Data shown

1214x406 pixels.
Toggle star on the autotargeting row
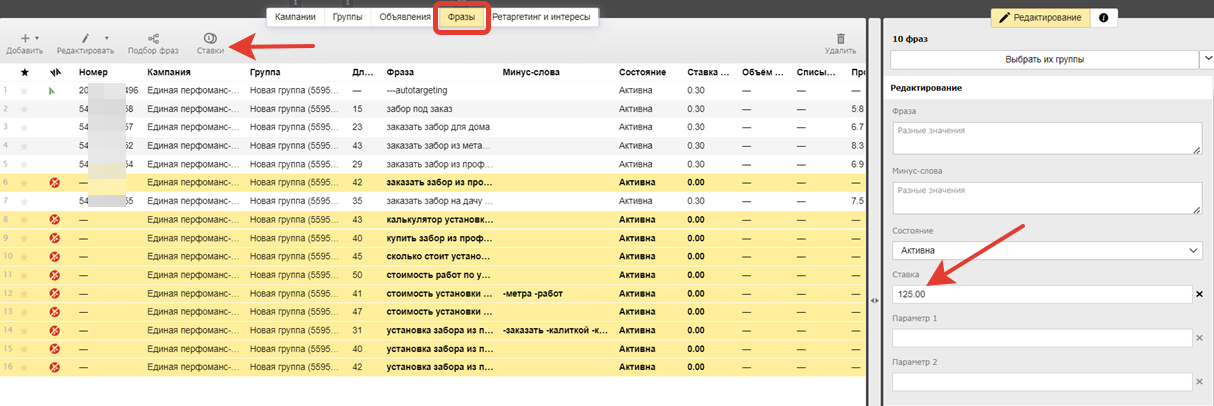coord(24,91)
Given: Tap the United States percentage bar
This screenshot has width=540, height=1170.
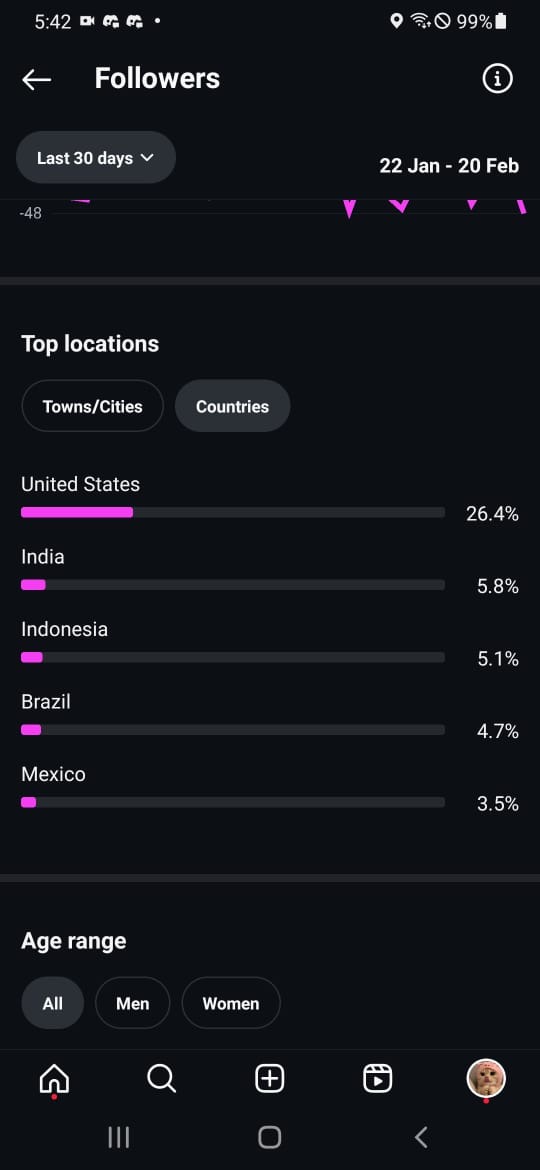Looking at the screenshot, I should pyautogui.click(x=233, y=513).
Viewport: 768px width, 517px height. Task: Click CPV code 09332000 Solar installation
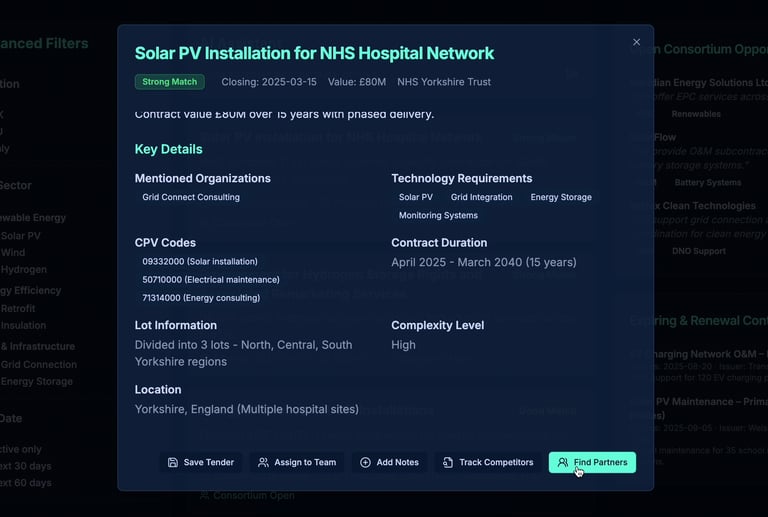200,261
--
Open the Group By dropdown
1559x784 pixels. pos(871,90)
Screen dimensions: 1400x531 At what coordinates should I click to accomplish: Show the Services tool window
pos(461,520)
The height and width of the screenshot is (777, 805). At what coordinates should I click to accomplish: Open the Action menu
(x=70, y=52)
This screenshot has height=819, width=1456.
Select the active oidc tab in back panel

Requirements
What are the entries between the line that contains "Screen dimensions: 1400x531" and the line that contains "Select the active oidc tab in back panel", inclusive? Quote those lines verbatim.

Worked answer
Screen dimensions: 1400x531 At what coordinates should I click to accomplish: Show the Services tool window
pos(461,520)
The height and width of the screenshot is (777, 805). At what coordinates should I click to accomplish: Open the Action menu
(x=70, y=52)
This screenshot has height=819, width=1456.
Select the active oidc tab in back panel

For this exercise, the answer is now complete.